## Directions
1. Extract the passage of the article on the Zumbro Ridge Estates buyout from "What followed was" to "people into homelessness.".
2. According to the article on the Zumbro Ridge Estates buyout, how many sites does the trailer park have?
3. Carry on the article about the Zumbro Ridge Estates mobile home park buyout, starting after its last sentence.
Start of Extracted text
ROCHESTER – The residents of the Zumbro Ridge Estates mobile home park said they had no idea they could ever be anything but renters on their land until they were called to an urgent meeting last April.
The private owner of the park would soon put it up for sale, they were told. Did the residents want to buy it?
What followed was a series of meetings, bank approvals and a closing like that faced by any first-time home buyer, only this was for the inhabitants of a 122-site trailer park north of town.
"Never in my wildest dreams did I think we would be buying this someday," said Krista Paulsen, a mobile-home owner and treasurer of the park's co-op board.
The residents' buyout of the park, made possible by a nonprofit agency that focuses on such deals, is the first of its kind in Rochester and illustrates how difficult it is to break into the local housing market, where a mushrooming affordable housing crisis threatens to slow growth and push more people into homelessness.
End of Extracted text
Start of Entries supplied
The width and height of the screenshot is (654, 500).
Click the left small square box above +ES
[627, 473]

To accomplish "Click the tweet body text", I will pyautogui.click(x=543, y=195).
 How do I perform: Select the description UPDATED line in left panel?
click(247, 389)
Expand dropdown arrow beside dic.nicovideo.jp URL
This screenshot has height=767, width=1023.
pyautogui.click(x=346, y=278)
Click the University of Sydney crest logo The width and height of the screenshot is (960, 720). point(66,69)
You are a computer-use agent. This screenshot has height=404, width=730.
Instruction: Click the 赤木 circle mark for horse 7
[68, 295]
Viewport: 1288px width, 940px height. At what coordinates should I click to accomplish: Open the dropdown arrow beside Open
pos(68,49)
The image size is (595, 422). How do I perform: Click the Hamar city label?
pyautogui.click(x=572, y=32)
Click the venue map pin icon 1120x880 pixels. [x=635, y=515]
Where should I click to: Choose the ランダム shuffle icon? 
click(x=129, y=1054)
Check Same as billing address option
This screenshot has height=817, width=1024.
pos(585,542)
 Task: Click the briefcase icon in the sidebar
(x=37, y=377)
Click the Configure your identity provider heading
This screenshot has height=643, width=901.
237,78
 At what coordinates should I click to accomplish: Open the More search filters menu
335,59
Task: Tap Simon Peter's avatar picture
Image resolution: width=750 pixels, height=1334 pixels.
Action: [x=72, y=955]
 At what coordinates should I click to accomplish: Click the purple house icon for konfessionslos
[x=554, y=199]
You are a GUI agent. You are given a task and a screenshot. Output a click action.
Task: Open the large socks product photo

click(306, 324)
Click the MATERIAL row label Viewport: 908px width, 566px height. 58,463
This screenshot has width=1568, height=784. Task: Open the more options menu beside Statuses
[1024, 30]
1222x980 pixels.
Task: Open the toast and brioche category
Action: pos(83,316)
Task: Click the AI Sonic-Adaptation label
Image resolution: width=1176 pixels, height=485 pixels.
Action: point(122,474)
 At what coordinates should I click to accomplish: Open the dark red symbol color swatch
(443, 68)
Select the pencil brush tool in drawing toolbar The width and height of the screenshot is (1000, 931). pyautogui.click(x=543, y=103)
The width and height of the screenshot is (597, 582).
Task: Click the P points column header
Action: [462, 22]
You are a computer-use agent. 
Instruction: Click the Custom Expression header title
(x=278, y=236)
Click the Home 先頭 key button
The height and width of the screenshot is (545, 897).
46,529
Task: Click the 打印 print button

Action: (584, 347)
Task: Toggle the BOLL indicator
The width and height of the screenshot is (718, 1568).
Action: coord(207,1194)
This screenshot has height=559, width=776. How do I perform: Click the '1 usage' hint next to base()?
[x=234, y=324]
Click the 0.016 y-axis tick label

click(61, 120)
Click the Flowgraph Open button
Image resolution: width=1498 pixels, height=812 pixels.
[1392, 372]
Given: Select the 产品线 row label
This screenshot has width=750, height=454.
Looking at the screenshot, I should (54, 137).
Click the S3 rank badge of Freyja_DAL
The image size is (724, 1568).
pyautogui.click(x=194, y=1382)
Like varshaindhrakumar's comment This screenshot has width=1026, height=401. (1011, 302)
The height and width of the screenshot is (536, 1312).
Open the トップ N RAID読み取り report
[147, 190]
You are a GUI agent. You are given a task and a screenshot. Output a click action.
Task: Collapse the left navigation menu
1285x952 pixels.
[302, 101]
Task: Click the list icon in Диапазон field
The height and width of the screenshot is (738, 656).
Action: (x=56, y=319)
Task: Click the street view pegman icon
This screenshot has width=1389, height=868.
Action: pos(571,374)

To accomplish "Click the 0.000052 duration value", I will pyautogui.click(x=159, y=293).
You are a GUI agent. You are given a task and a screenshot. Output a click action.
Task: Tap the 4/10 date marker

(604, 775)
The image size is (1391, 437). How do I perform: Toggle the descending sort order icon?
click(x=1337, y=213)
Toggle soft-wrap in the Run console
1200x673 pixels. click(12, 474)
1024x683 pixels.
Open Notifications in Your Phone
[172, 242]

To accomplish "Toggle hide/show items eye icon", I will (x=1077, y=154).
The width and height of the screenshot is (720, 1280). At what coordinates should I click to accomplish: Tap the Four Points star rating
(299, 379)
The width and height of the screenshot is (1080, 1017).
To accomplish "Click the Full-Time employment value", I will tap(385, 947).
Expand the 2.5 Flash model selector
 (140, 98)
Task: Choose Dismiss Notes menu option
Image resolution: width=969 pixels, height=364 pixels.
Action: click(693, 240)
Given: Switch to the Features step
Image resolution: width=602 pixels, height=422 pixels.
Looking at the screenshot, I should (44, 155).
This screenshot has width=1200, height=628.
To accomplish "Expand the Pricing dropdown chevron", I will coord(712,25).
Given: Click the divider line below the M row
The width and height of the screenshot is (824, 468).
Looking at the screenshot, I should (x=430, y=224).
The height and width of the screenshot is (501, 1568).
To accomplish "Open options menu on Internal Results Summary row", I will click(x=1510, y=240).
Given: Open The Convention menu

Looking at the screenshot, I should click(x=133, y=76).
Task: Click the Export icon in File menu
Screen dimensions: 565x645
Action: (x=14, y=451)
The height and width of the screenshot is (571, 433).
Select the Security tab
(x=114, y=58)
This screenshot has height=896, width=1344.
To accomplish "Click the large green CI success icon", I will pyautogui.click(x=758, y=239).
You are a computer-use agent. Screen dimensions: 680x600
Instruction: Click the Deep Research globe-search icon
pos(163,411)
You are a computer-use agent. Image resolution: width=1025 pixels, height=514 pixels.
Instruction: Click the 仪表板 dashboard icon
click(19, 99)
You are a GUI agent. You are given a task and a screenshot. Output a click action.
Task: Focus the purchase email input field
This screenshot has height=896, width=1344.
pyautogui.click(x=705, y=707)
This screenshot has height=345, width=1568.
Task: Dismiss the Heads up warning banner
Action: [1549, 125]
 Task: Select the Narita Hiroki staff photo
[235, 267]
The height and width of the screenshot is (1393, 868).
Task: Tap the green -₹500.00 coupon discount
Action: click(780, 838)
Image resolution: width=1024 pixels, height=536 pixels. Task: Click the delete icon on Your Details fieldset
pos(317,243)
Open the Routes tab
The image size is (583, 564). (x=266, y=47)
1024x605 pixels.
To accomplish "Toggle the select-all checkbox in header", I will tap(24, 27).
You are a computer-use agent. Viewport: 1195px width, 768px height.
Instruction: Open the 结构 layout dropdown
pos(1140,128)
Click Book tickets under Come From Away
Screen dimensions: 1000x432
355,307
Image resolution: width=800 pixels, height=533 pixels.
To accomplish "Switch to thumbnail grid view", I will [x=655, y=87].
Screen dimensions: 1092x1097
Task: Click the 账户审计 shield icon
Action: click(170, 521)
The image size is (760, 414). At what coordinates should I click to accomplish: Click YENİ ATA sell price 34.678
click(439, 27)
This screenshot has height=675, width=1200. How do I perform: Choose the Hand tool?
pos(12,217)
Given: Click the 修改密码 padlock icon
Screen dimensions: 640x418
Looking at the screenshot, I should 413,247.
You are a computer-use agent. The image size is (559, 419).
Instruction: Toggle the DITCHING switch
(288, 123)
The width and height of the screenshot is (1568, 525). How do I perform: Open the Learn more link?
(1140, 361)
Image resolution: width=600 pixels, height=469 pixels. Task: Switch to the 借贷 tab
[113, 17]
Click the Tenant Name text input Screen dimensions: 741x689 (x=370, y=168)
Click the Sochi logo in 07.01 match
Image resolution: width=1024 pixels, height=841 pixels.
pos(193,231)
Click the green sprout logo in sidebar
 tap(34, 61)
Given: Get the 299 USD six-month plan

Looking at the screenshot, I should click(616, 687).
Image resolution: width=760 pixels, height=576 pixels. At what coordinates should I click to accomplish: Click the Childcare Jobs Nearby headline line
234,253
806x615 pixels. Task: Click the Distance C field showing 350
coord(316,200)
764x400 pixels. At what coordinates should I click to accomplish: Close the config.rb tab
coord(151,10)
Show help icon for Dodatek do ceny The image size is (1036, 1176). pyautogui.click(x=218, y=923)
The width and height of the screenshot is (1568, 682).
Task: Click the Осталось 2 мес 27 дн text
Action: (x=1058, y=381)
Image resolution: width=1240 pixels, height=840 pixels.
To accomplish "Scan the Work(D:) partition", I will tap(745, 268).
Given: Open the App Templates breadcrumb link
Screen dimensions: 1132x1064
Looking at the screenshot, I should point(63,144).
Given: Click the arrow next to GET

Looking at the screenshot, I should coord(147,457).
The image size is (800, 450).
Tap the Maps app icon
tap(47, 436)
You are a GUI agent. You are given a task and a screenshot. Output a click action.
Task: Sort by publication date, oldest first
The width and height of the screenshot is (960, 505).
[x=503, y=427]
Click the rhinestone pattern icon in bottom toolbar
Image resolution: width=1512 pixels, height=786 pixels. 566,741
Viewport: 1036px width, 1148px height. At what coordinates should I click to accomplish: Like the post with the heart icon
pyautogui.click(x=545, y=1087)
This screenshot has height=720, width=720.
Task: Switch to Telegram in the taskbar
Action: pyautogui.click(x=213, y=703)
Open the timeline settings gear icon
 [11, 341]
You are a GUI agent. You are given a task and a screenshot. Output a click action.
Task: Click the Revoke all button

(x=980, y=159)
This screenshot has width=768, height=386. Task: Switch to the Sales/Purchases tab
End of Entries supplied
## Answer set
1.
What followed was a series of meetings, bank approvals and a closing like that faced by any first-time home buyer, only this was for the inhabitants of a 122-site trailer park north of town.
"Never in my wildest dreams did I think we would be buying this someday," said Krista Paulsen, a mobile-home owner and treasurer of the park's co-op board.
The residents' buyout of the park, made possible by a nonprofit agency that focuses on such deals, is the first of its kind in Rochester and illustrates how difficult it is to break into the local housing market, where a mushrooming affordable housing crisis threatens to slow growth and push more people into homelessness.

2. 122 sites.

3.
This economically vibrant city already was considered one of the hottest real estate markets in the state before the Mayo Clinic's $5.6 billion expansion, known as Destination Medical Center (DMC), took off in earnest last year with multiple construction projects worth hundreds of millions of dollars.
The average sales price for Rochester homes, according to the Southeast Minnesota Realtors Association, jumped almost 10 percent this year, from $182,341 to $200,498.
Well-kept houses priced in the $200,000 range have been getting multiple offers the day they hit the market, and people looking for cheaper homes or who qualify for some type of government housing assistance face an even starker reality, said Marty Cormack, president of the local Society of St. Vincent de Paul.